Trump'ın Meksika ve Kanada'ya yönelik gümrük vergilerinin bir ay askıya alınmasının ardından haftaya devreye alınacağını söylemesi de yatırımcı iştahını olumsuz etkiledi. Yatırımcılar, ülkeler arasındaki müzakerelerin gümrük vergilerini daha da öteleyeceğini düşünüyorlardı.
Trump'ın gümrük vergileri ve birçok federal hükümet çalışanının işten çıkarılıp çıkarılmayacağına yönelik belirsizlikle yatırımcıların ABD'de faiz indirimi beklentileri kuvvetlendi. Geçen hafta ABD Merkez Bankası'ndan (Fed) 40 baz puan faiz indirimi öngören yatırımcılar beklentilerini 50 baz puana yükseltti.

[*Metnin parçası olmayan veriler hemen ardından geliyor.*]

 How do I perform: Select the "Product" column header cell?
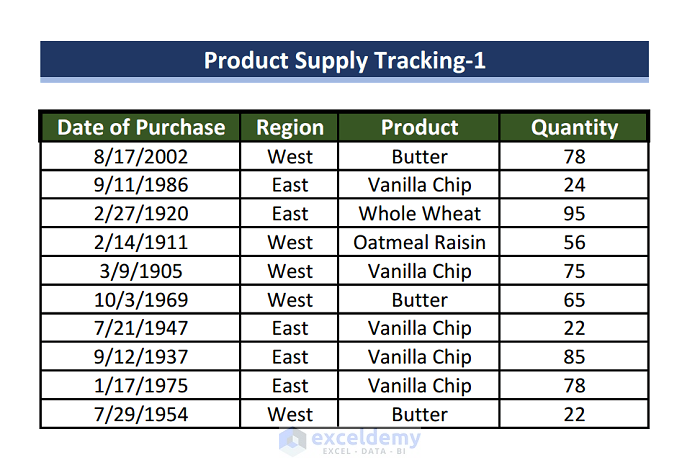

ENFLASYON BEKLENTİLERİ TAKİP EDİLECEK
İç gündemde ise bugün Şubat ayı sektörel enflasyon beklentileri takip edilecek. Dolar/TL haftasonu hacimsiz piyasada görülen 36,55 rekorunun hemen altında 36.47 civarında güne başladı.
Rekor seviyeye göre TL'nin yıl başından beri dolar karşısındaki değer kaybı yüzde 3,2 oldu. TL, 2024'ü yüzde 16,5 ile sınırlı bir kayıp ile tamamlamıştı.
REZERVLERDE DÜŞÜŞ
Bankacıların hesaplamalarına göre Perşembe günü açıklanacak 21 Şubat haftasına ilişkin TCMB rezerv verilerinde belirgin bir düşüş görülecek. Hesaplamalara göre toplam rezervin 3 milyar dolar azalışla 170 milyar dolara, net rezervin 6 milyar dolar düşüşle 72 milyar dolara ve swap hariç net rezervin 5.5 milyar dolar düşüşle 65,5 milyar dolara gerilemesi bekleniyor.

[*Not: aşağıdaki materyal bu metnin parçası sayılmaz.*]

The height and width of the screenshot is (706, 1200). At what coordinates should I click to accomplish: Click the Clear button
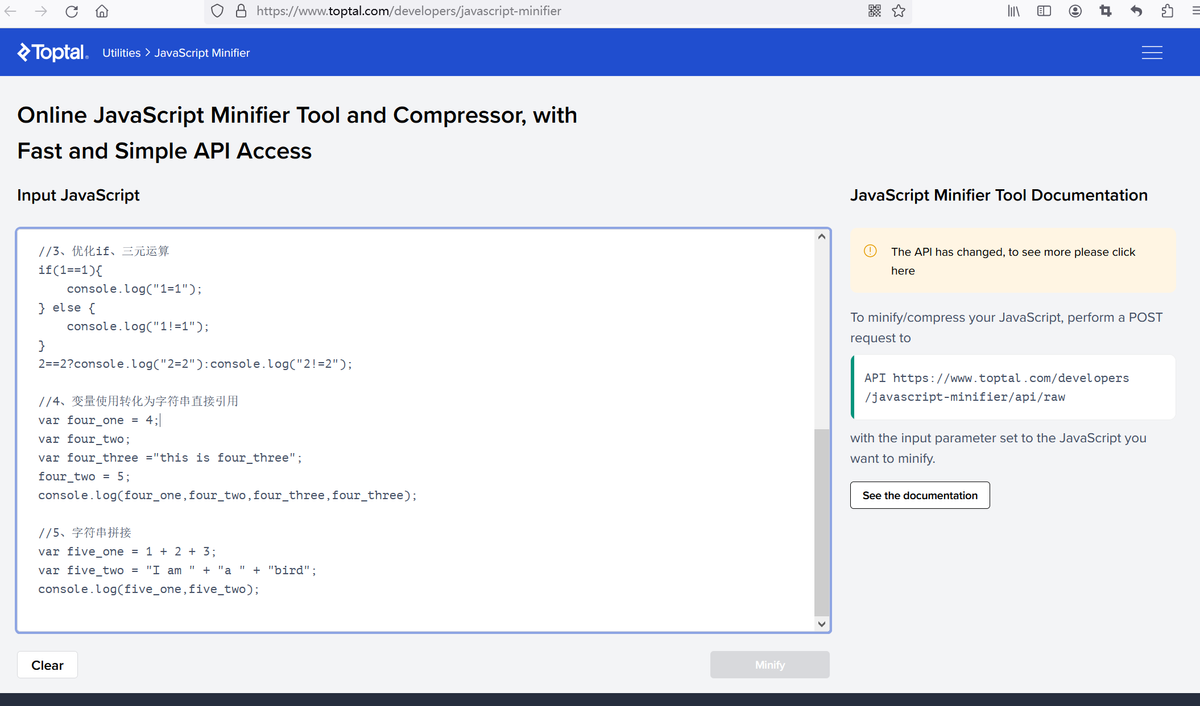47,665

İç gündemde ayrıca Borsa İstanbul ile ilgili yanıltıcı haberlere ilişkin başlatılan resen soruşturma, TÜSİAD gerilimi ve DEM Partinin bu hafta beklenen Öcalan ziyareti de takip ediliyor.
Analistler, Erdoğan'ın muhaliflere yönelik geniş çaplı siyasi baskıyı artırması ve Türkiye'nin önde gelen iş insanlarından oluşan TÜSİAD ile gerilimi tırmandırmasının hükümetin ekonomik programı için riskleri artırdığını vurguluyorlar.